[Written task] Write out the lines as a numbered list, starting at the line that contains "Given: Open the Speed Test page" and ending at the line that contains "Looking at the", and skip any blank lines. Leave the pictures out.

[Data rows]
● ● ● ●
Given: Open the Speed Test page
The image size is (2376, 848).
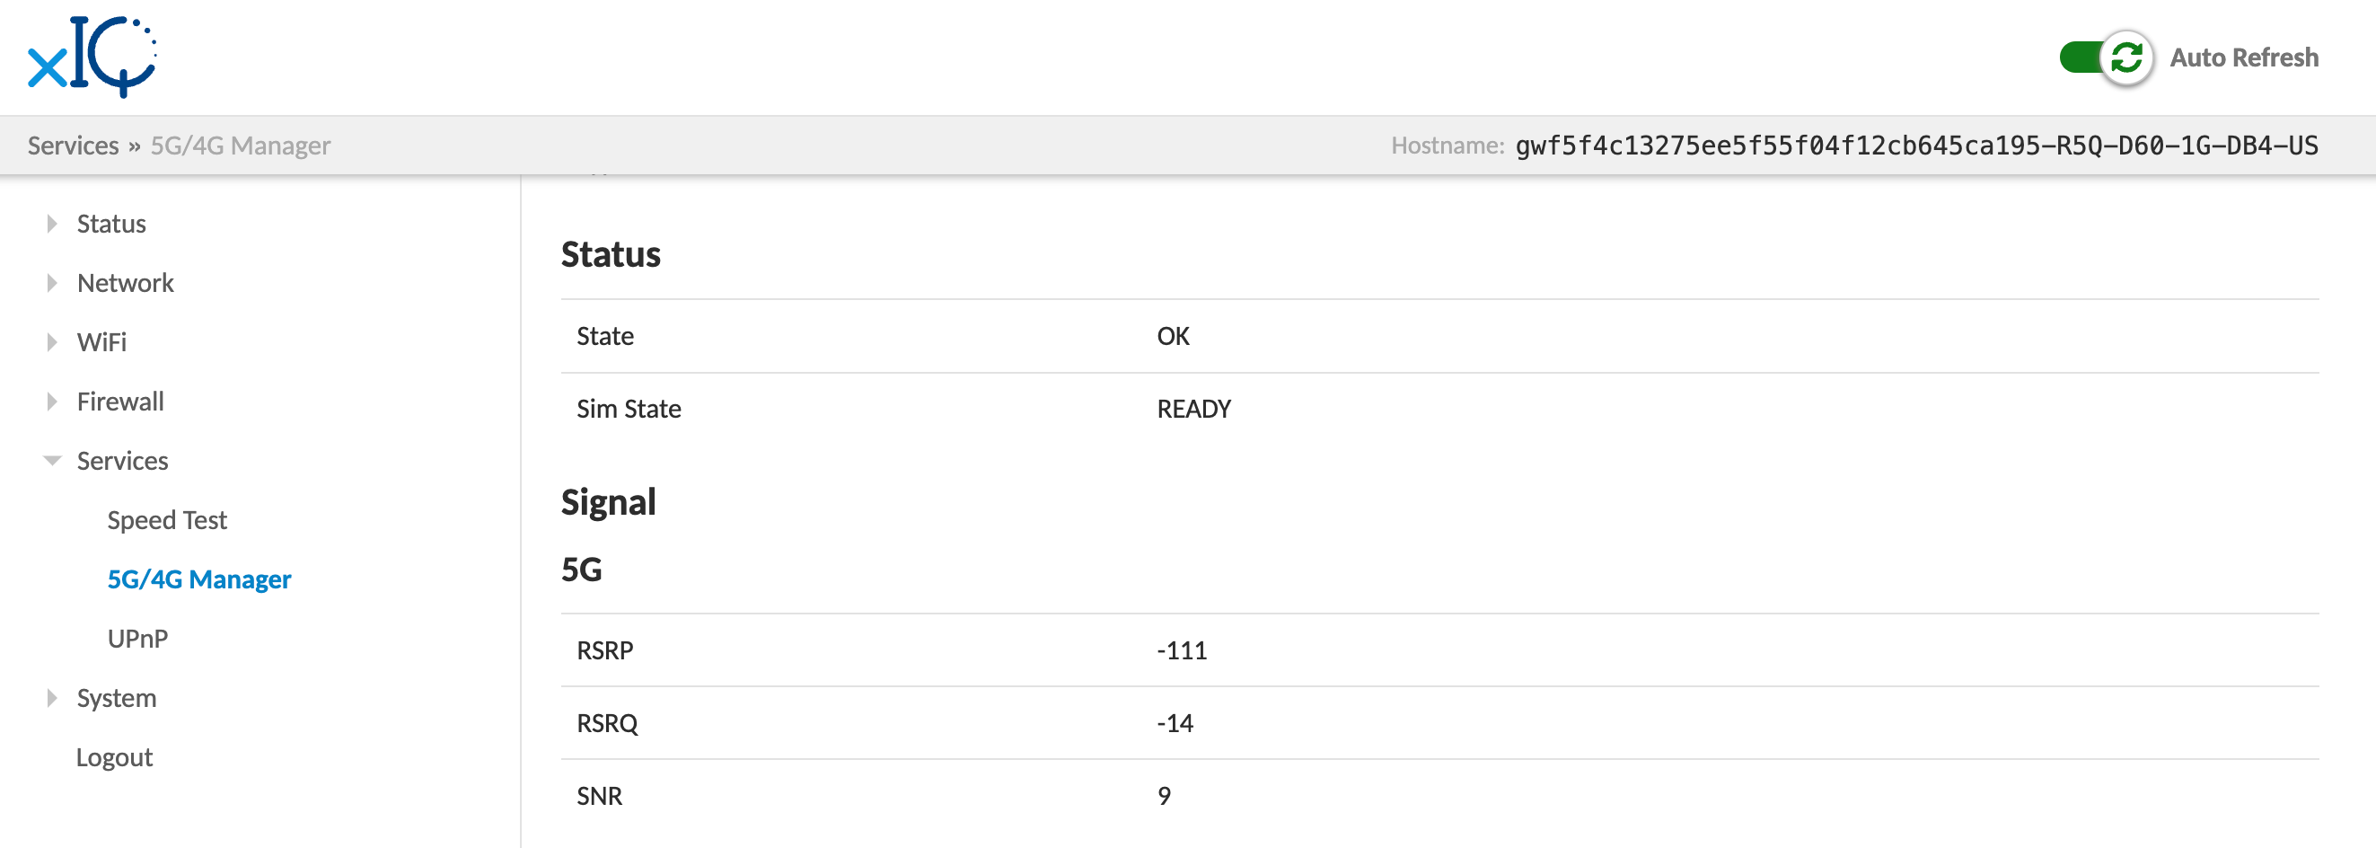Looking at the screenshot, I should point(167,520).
● ● ● ●
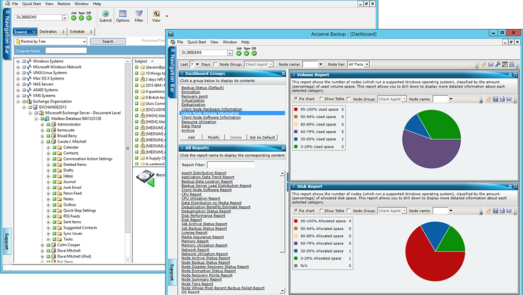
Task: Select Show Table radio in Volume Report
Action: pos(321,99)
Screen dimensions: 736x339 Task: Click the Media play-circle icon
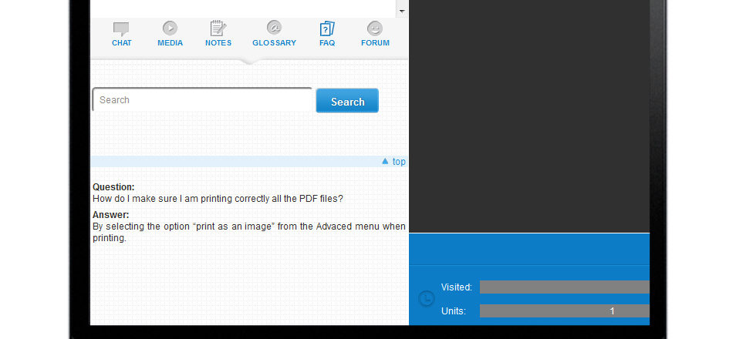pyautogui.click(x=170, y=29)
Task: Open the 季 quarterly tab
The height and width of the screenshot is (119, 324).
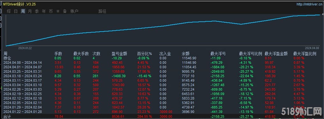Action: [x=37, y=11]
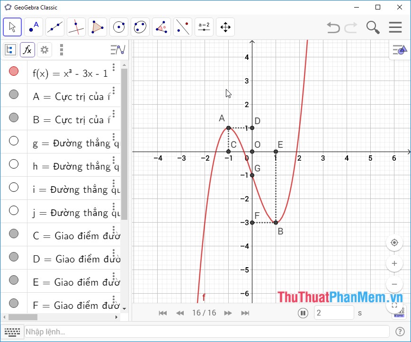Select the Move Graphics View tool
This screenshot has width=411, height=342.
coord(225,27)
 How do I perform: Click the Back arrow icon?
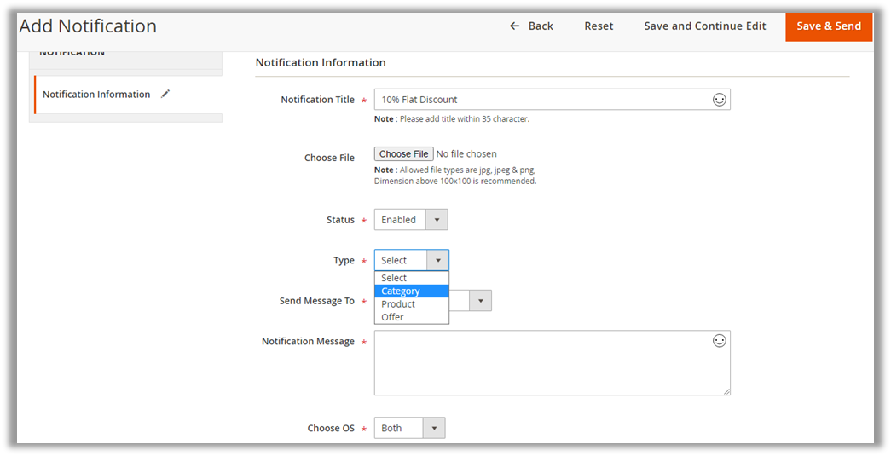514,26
● ● ● ●
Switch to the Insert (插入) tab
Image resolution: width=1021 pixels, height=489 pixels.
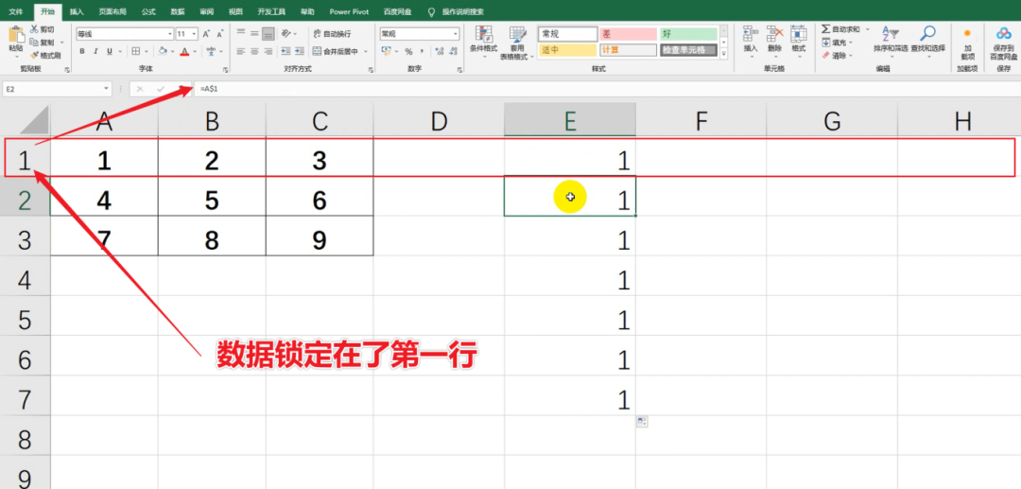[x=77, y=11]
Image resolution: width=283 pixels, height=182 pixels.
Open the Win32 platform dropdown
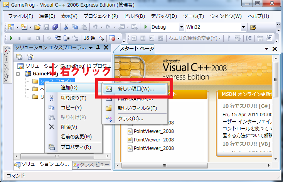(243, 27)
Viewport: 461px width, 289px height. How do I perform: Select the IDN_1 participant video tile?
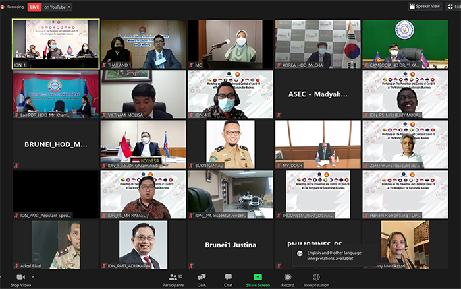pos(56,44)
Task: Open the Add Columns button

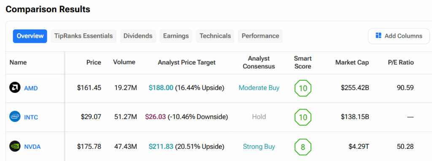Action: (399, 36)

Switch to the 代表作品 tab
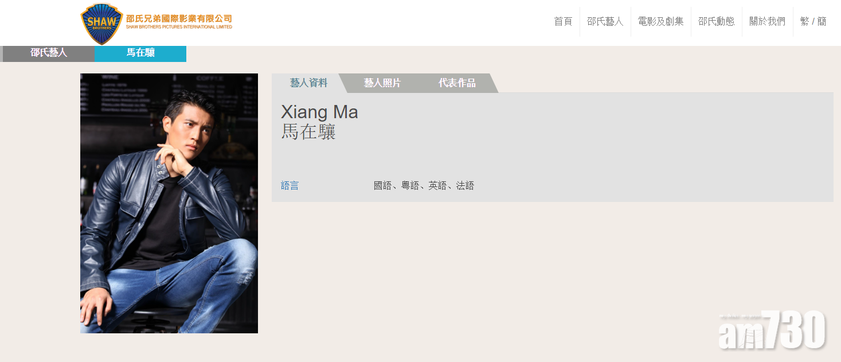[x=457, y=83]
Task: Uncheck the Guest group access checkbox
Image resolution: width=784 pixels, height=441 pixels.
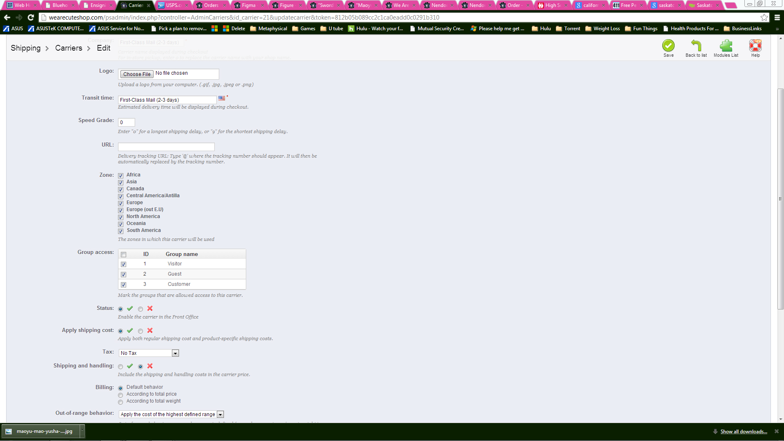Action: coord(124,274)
● ● ● ●
[Output of the exercise]
1. Given: Open the Speed Test page
2. The image size is (2376, 848).
3. Looking at the screenshot, I should point(167,520).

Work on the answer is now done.